She gazed at him questioningly, and made no answer.

“Of course you have never seen this sort of thing before, English people in evening dress, dancing to a band?”

“I have known phantoms—yea, I have seen such as these,” pointing, “in a—dream—thousands of years ago.”

Her companion made no reply, the Persian often uttered dark sayings that were totally beyond his comprehension. Possibly she believed in the transmigration of souls, and was alluding to a former existence.

“Mine are but spirits, whereas to you these people are real flesh and blood,” she resumed. “You were one of them but three months ago.

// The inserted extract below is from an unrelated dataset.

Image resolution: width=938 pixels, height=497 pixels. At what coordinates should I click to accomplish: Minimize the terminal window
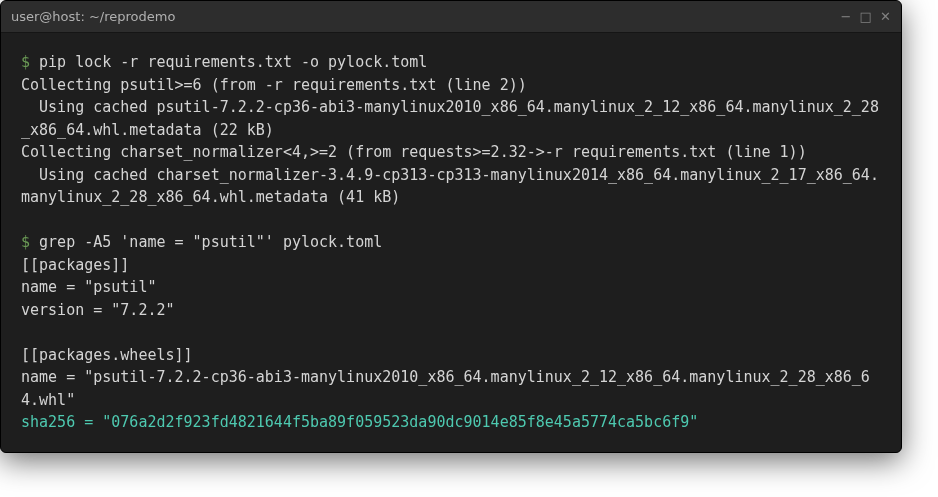[845, 17]
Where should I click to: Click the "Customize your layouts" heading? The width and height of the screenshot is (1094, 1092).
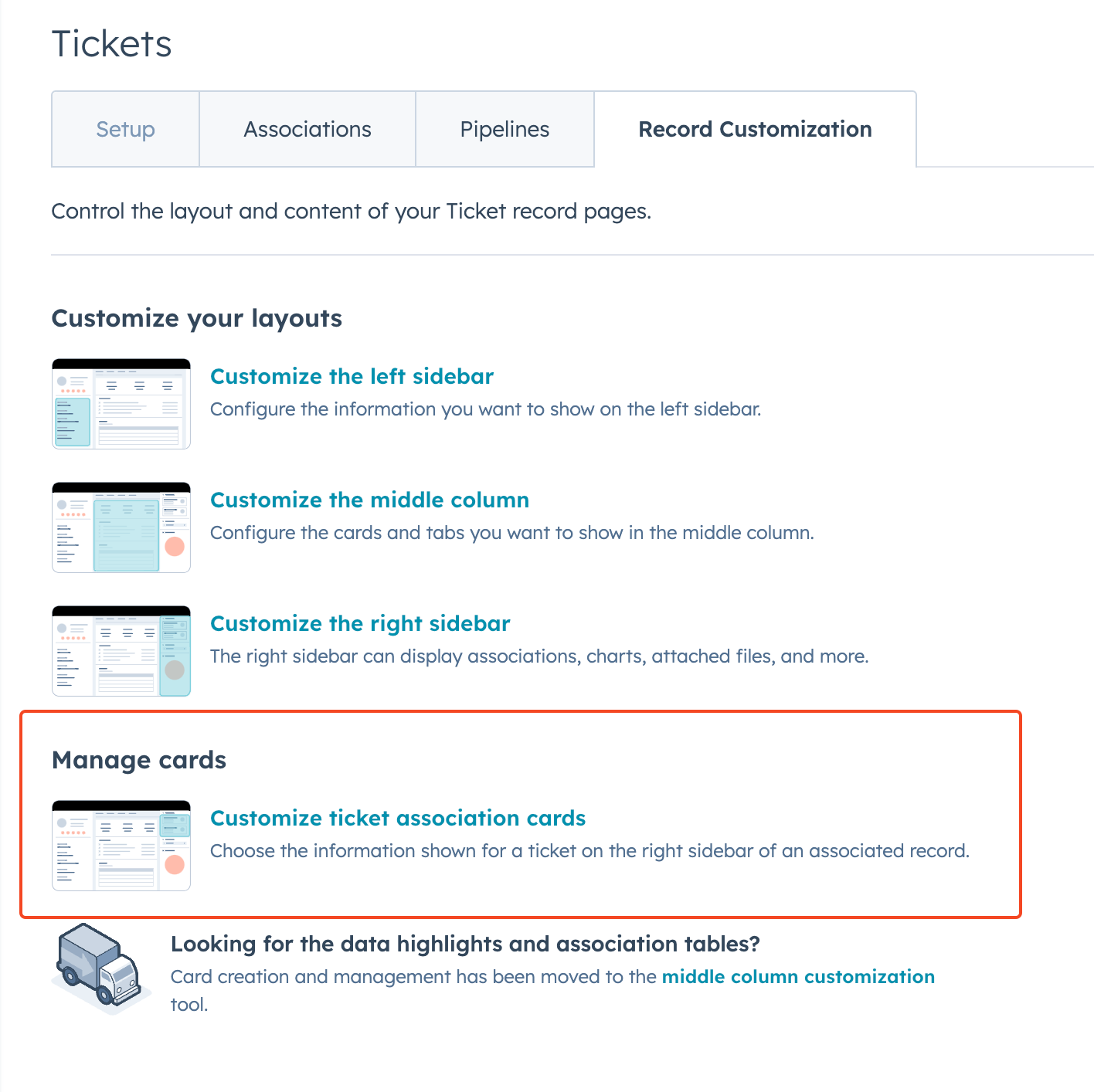[x=196, y=317]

Think well ere you break with your past, and kill and bury youth. Lo, you grow old already! Let me plead for youth, and love. Heaven has opened to me to-day. She,” lowering her voice to a whisper, “is among those—I have seen her—she is there below.”

“I know,” he answered, also in a low voice.

“Then why do you not seek her—so young, so fair, so good? Oh! have you forgotten her sweet smile, her charming eyes? Love, real love, comes but once! Go now and find her.”

Mark shook his head with emphatic negation.

“What heart of stone!” she cried passionately. “Truly I will go myself and fetch her here. I——But no—I dare not,” and she covered her face with her hands.

“Do not add your voice to my own mad inclinations. It is all over between us. To meet her and to part again would give her needless pain.”